Panopta, which monitors website performance as part of its business, reports in its 2012 Availability Index Holiday Edition that 77 retail sites have reported website outages. Several, including kmart.com and sears.com have been down for nearly 11 hours. It’s hard to imagine the sales lost during that downtime.
Kohl’s had the great idea of giving customers a jump on Black Friday sales by offering 500 early-bird specials starting the day before Thanksgiving. Then came Thanksgiving evening, when eager shoppers were met with an outage message every time they tried to click on their shopping carts.
You have to think a lot of these problems go back to inadequate functional and performance testing. How do you test apps under loads hundreds of times heavier than normal?
Testing Isn’t An After-The-Fact Activity
Too many people – almost everyone – in the software community still think of performance testing as an “after the fact” activity. You run a finished or nearly finished app under a certain load, record the app’s response time and ensure that it meets specifications. If it does, great. But what if it doesn’t? If testing comes at the end of the process, when you have the least ability to actually fix problems, then you have no option but to start over.
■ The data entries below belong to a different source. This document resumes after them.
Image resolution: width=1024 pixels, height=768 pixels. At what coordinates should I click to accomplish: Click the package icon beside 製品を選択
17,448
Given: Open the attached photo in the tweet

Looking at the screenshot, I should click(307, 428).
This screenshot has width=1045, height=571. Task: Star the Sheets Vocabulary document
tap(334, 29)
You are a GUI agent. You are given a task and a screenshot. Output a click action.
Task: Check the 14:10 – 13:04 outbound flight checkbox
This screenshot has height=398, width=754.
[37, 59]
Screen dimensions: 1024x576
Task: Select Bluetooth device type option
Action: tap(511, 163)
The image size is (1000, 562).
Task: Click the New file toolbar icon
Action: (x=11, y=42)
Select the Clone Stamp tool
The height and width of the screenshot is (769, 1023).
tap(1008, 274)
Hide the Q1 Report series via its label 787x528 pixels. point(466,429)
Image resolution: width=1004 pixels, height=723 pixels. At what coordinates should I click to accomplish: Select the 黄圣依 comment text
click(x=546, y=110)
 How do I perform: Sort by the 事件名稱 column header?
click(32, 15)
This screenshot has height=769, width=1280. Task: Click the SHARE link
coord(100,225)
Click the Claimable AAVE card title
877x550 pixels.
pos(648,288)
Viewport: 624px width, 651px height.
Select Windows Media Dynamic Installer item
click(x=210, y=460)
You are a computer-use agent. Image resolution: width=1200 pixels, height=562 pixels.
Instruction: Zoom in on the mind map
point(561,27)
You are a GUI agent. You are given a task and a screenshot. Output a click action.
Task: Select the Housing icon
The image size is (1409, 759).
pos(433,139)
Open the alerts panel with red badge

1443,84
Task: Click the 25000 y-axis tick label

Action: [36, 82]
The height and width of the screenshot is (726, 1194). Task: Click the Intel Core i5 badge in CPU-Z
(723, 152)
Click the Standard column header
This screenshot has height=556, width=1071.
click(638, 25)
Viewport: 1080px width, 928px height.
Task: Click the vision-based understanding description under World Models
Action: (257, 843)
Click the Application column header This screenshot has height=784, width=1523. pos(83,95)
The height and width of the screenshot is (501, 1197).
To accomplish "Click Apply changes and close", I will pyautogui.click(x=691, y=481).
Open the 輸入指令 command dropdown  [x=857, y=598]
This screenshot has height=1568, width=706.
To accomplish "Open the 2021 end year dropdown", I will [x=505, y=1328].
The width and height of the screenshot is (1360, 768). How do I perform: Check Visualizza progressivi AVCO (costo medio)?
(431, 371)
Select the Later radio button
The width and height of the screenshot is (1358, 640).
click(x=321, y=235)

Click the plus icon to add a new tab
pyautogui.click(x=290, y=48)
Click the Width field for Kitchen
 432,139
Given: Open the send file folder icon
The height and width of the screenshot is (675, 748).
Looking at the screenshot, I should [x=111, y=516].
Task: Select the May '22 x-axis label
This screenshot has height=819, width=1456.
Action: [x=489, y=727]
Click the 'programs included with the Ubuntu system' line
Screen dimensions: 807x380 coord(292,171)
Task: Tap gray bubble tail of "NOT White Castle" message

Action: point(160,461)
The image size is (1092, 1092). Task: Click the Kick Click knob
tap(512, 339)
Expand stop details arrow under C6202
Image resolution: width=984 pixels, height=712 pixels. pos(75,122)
Agile techniques, where smaller, independent teams define, test and develop small units of functionality in shorter cycles, help some. But even then, some hard-to-catch structural code errors and bugs will often slip through.
And that’s to say nothing about load tests under the extreme conditions of holiday shopping season. What if the loads are 10x larger than anticipated? Or 100x?
Will Your Company Be On the Sideline When It Counts?
With Service Virtualization techniques, we can capture the performance and response rate of constrained systems and measure a profile of the requests that an app would typically make of it – load patterns, scenarios, types of data, etc.
The result is a more reliable outcome, with lower costs for development, repair and adjustment, so when online shopping is hitting new records, you’re not sitting on the sideline wondering where you went wrong.
Service Virtualization should be ready and available between every layer where dependencies exist between systems to ensure that apps are developed in an environment that is as realistic and “live-like” as possible. We’d hazard a guess that several dozen retailers wish now that they’d checked out SV.